Dopo un podio, una quarta e una quinta posizione, un misero decimo posto: questo il magro bottino ottenuto finora dalla Mercedes. Di certo non quel che si auguravano a Brackley alla vigilia del 2022.

Mercedes ha portato in pista una vettura a dir poco estrema, le cui caratteristiche (pance pressoché inesistenti e innovativa sistemazione dei radiatori) sono ormai arcinote. Le indiscrezioni di qualche settimana fa parlavano di una monoposto all’avanguardia e devastante, capace di infliggere distacchi abissali a qualsiasi avversario.

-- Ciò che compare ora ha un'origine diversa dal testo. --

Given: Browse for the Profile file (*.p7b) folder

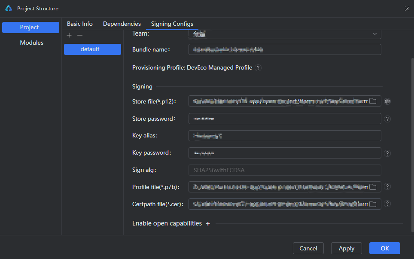Looking at the screenshot, I should [373, 187].
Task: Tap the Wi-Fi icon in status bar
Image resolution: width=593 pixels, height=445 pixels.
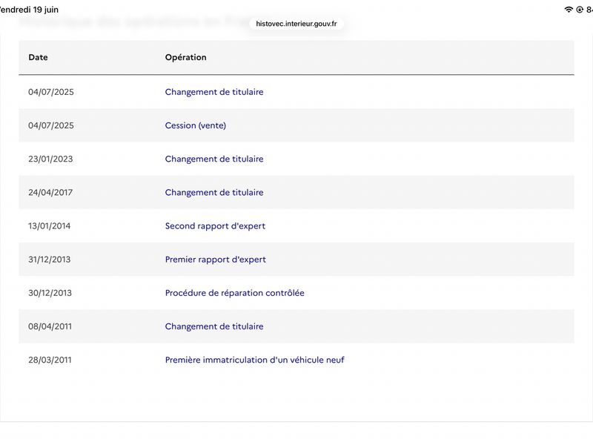Action: (x=569, y=10)
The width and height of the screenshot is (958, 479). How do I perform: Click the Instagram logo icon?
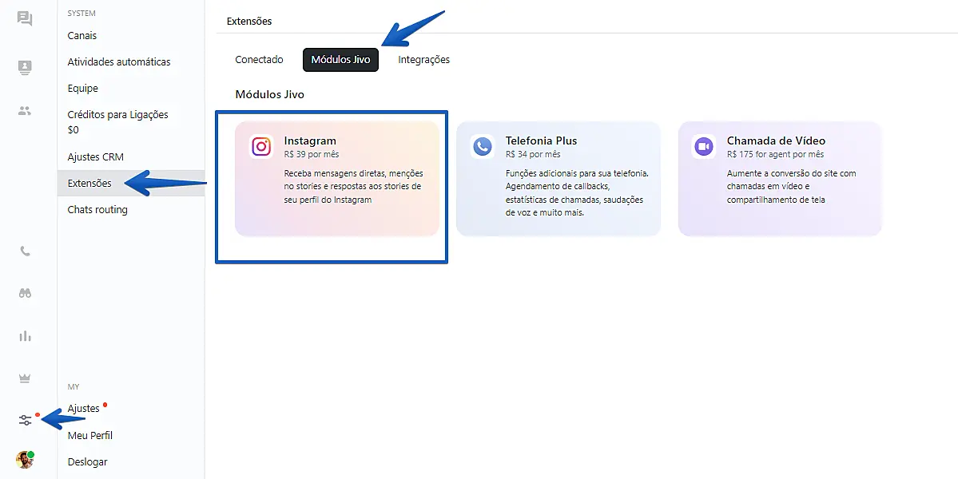(x=261, y=146)
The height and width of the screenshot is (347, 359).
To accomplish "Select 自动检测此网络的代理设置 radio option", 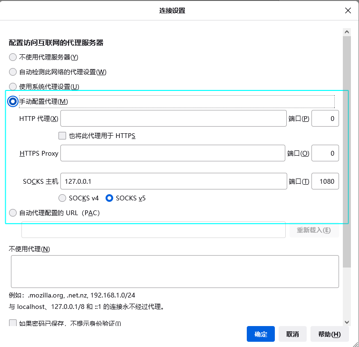I will [13, 72].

La realtà, però, si è rivelata ben diversa: la nuovissima W13 si è scoperta estremamente più lenta e goffa rispetto alle due monoposto attualmente più veloci. Red Bull e Ferrari, pur adottando concetti aereodinamici diversi, rifilano al momento tra i cinque decimi e il secondo al giro ad una Mercedes che è in forte difficoltà, anche per via della mancata risoluzione del problema porpoising.

L’inedita situazione che Toto Wolff si è ritrovato a gestire lo ha riportato, a suo dire, al 2013, anno precedente all’inizio dell’era ibrida dominata in lungo e in largo dai tedeschi.

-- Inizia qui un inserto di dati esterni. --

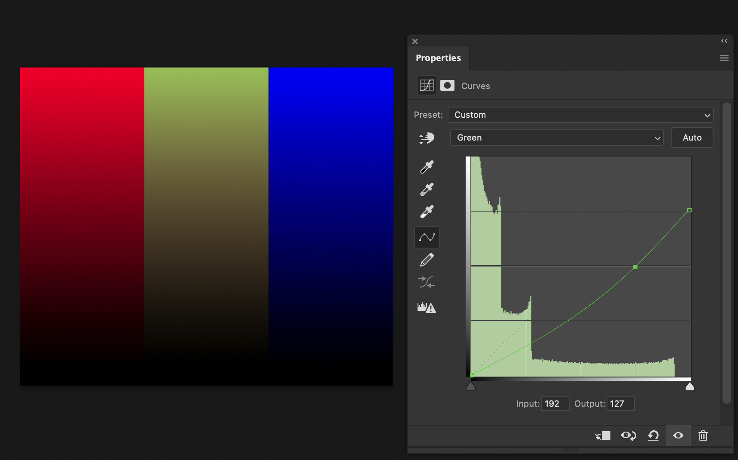738x460 pixels.
Task: Click the Auto button
Action: 692,138
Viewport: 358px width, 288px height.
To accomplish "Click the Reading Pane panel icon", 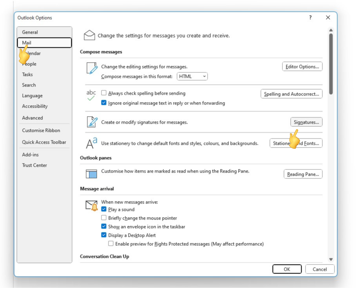I will (91, 173).
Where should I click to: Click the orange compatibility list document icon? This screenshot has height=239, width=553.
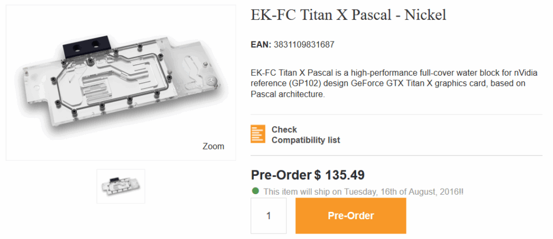point(258,134)
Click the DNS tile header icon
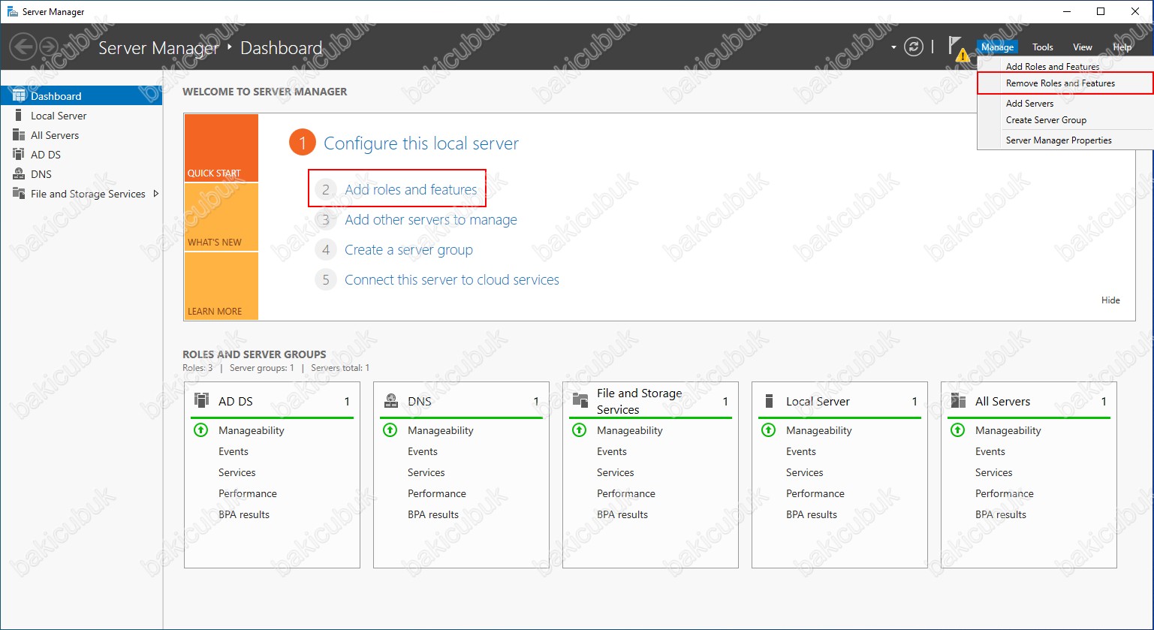 coord(391,400)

Wolff ha chiarito in un’intervista rilasciata ad Autosport come sia importante non attribuire la colpa dell’attuale situazione ad una singola area dell’auto di F1 o del motore; al contrario, la cosa migliore da fare sarebbe quella di concentrarsi al massimo su come risolvere i suddetti problemi.

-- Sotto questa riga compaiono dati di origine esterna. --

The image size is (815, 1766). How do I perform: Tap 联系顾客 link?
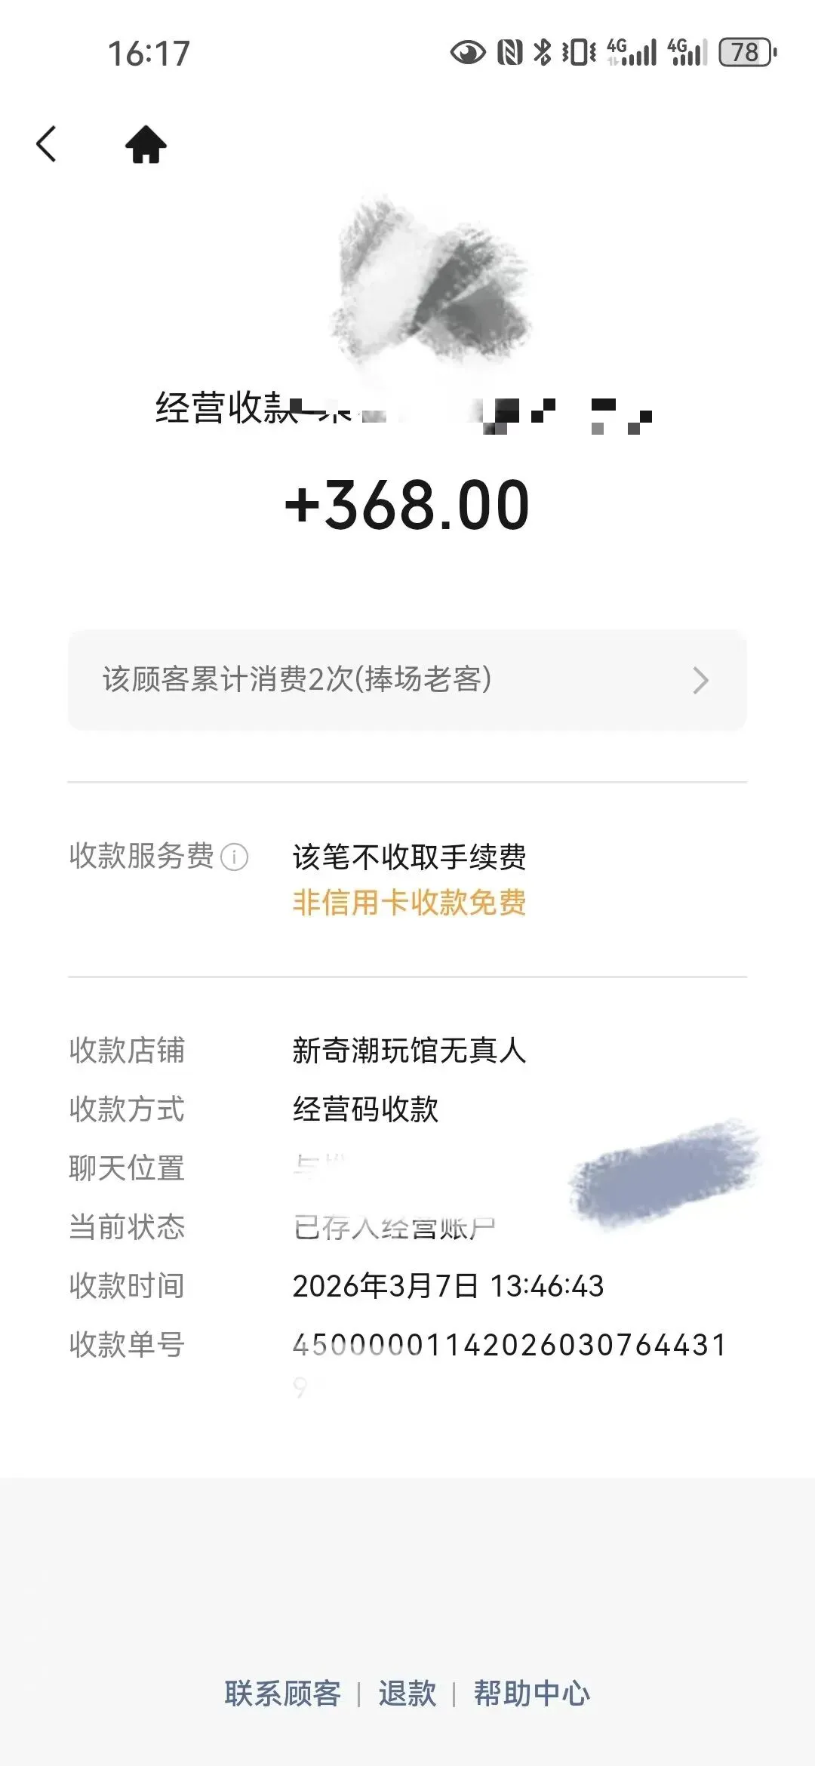[x=283, y=1693]
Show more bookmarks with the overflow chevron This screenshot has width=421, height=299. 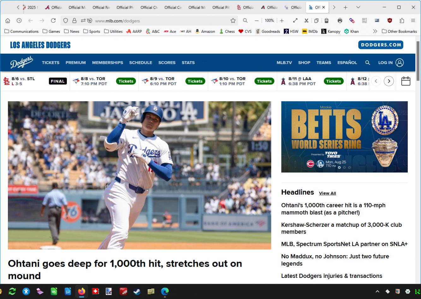(x=375, y=31)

“Penso che ora sia importante non puntare il dito contro singole aree dell’auto”, ha dichiarato il Team Principal austriaco. “Operiamo insieme come una squadra e penso che abbiamo problemi più grandi rispetto ad un singolo deficit di motore.
“Ora non ci resta che restare uniti e tirarci fuori da questo pasticcio con tutte le nostre forze”.
Riguardo alle prestazioni mostrate dalla propria power unit (che per altro pare stia fortemente condizionando anche gli altri motorizzati Mercedes), Wolff ha detto:
“Se siamo tra i top team in questo? No, non credo. Ma dobbiamo ricordare che questo motore ci ha aiutato a vincere otto campionati consecutivi”.
Attualmente il distacco in classifica da Ferrari ammonta a ben 40 punti. Tanti, considerato che sono trascorse appena due gare (la prima delle quali ha visto la stessa Mercedes agguantare un fortunoso ed insperato podio).
Ciò che più spaventa il team anglo-tedesco, però, è l’incidenza che il budget cap potrà avere sul numero di sviluppi da portare in pista.
I margini per tornare in corsa per il titolo paiono davvero risicati. Ferrari e Red Bull spingono forte, e alla combriccola di Toto Wolff è richiesta l’ennesima impresa per poter permettere a Sir Lewis di unirsi all’esclusivo club Leclerc-Verstappen, inseguendo l’agognato ottavo titolo iridato.